If you enjoyed
Out of Africa and
West with the Night, here's another amazing woman's story of her adventurous African life. Rosamond Halsey Carr left her job as a young New York City fashion illustrator in the 1940s to join her hunter-explorer husband in the Belgian Congo; after their divorce, she decided to stay on in neighboring Rwanda as the manager of a flower plantation. For the next 50 years she lived an extraordinary life, witnessing the fall of colonialism, the loss of her friend Dian Fossey, and the relentless clashes between the Hutus and the Tutsis. Although this book includes a poignant insider's account of the events surrounding the horrific 1994 genocide, it also provides a beautiful portrait of the Rwanda that was--and still is. After being evacuated during the genocide, Carr returned to Rwanda and, at age 82, rebuilt her home from the ground up, intent on opening a home for some 100 orphaned children.

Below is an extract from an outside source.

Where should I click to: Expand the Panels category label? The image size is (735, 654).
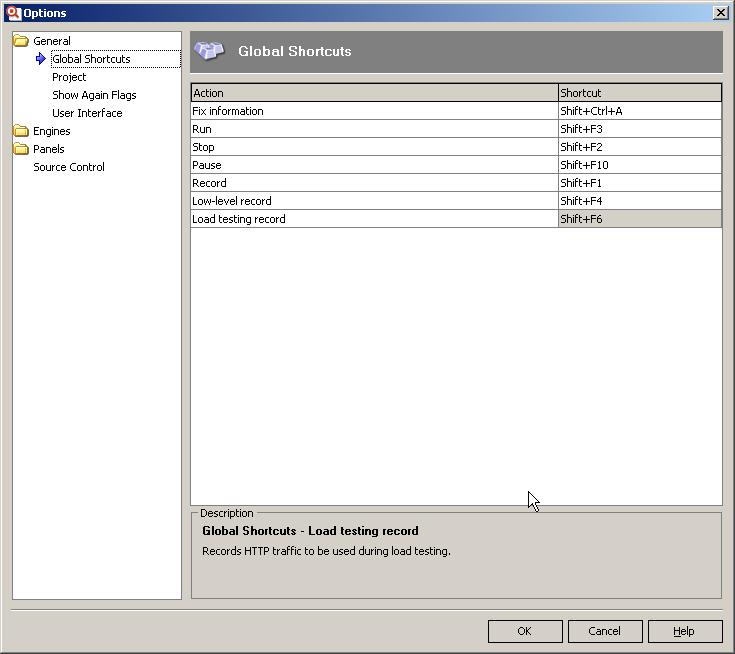49,149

Carr's humble tenacity and bold strength animate her historical, cultural, and personal accounts. Arriving in Africa in 1949, she witnesses the traditions of the royal Tutsi dynasty, sails up the Congo to camp in pygmy villages, encounters leopards, mingles with European aristocrats, finds and loses love, and lives through Congo independence and civil war. Her passion for the country and its people makes for a life story that is both tragic and hopeful, and full of interesting details that animate the spirit of Rwanda. --Kathryn True
ROSAMOND HALSEY CARR (1912-2006), American humanitarian and author, was the last of the foreign plantation owners in Rwanda, where she also ran a children's orphanage. She was born in South Orange, New Jersey. In 1942, she married British explorer and filmmaker Kenneth Carr. The Carrs settled in the Belgian Congo in 1949, and after their divorce she settled in Mugongo, Rwanda, to run a plantation growing flowers. In 1994, she was evacuated from Mugongo by Belgian marines during the Rwandan genocide, returning when her security was no longer at risk. She founded the Imbabazi Orphanage later in 1994. She has been featured on CNN, the BBC, and Today. She died in 2006 in Gisenyi, Rwanda, and was buried at Mugongo, her flower farm in the shadow of the Virunga volcanos. The new orphanage building, where her legacy continues, is next to the farm.
ANN HOWARD HALSEY, Rosamond Carr's niece, traveled extensively to Rwanda to work with her aunt on this memoir. She lives in Downington, Pennsylvania.